Stability of SSAP in 98% MeOH. The enzyme sample (20 μg/ml protein) was incubated in 98% MeOH at 25°C for an appropriate time. Residual activity was measured under the conditions described in Materials and Methods. Each value is the average of five independent experiments ± the standard deviation.

FIG. 7.

Substrate specificity of dipeptide synthesis by SSAP. (A) Specificity of SSAP toward acyl donor. (B) Specificity of SSAP toward acyl acceptor. In all cases, 20 mM free amino acid and 50 mM aminoacyl-OMe were used as the acyl donor and acyl acceptor, respectively. The reaction was performed by using 20 μg of SSAP with vigorous shaking at 25°C for 3 h. Each value is the average of three independent experiments ± the standard deviation.

FIG. 8.

Synthesis of biologically active dipeptides AspPhe-OMe (A), ValTyr-OMe (B), AlaTyr-OMe (C), and AlaDOPA-OMe (D) by SSAP. In all cases, 20 mM free amino acid and 50 mM aminoacyl-OMe were used as the acyl donor and acyl acceptor, respectively.

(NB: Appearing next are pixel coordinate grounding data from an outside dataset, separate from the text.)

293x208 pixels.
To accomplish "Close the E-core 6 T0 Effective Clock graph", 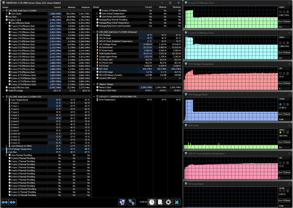I will tap(290, 33).
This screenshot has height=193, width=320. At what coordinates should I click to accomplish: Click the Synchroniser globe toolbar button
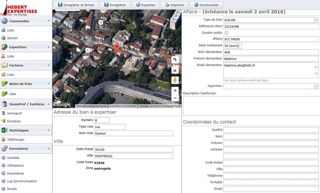point(206,5)
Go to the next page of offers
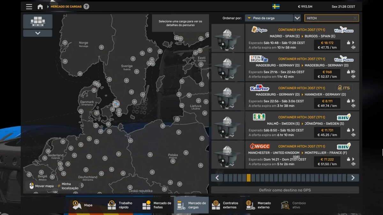Image resolution: width=383 pixels, height=215 pixels. click(x=353, y=178)
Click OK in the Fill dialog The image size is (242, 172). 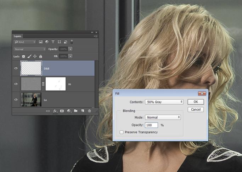pos(196,102)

All panels show the HPLC profiles of the reaction mixture with (w/SSAP) and without (w/o SSAP) the enzyme for the comparison of dipeptide synthesis by SSAP with a negative control. The reaction was performed by using 20 μg of SSAP with vigorous shaking at 25°C for 24 h. (B, C and D) Under the HPLC conditions described in Materials and Methods, the DOPA-OMe and Tyr-OMe peaks formed a shoulder. The hydroxyl groups of the side chain of the substrates may be the cause of the shoulders near these peaks. Intens., intensity; arb., arbitrary.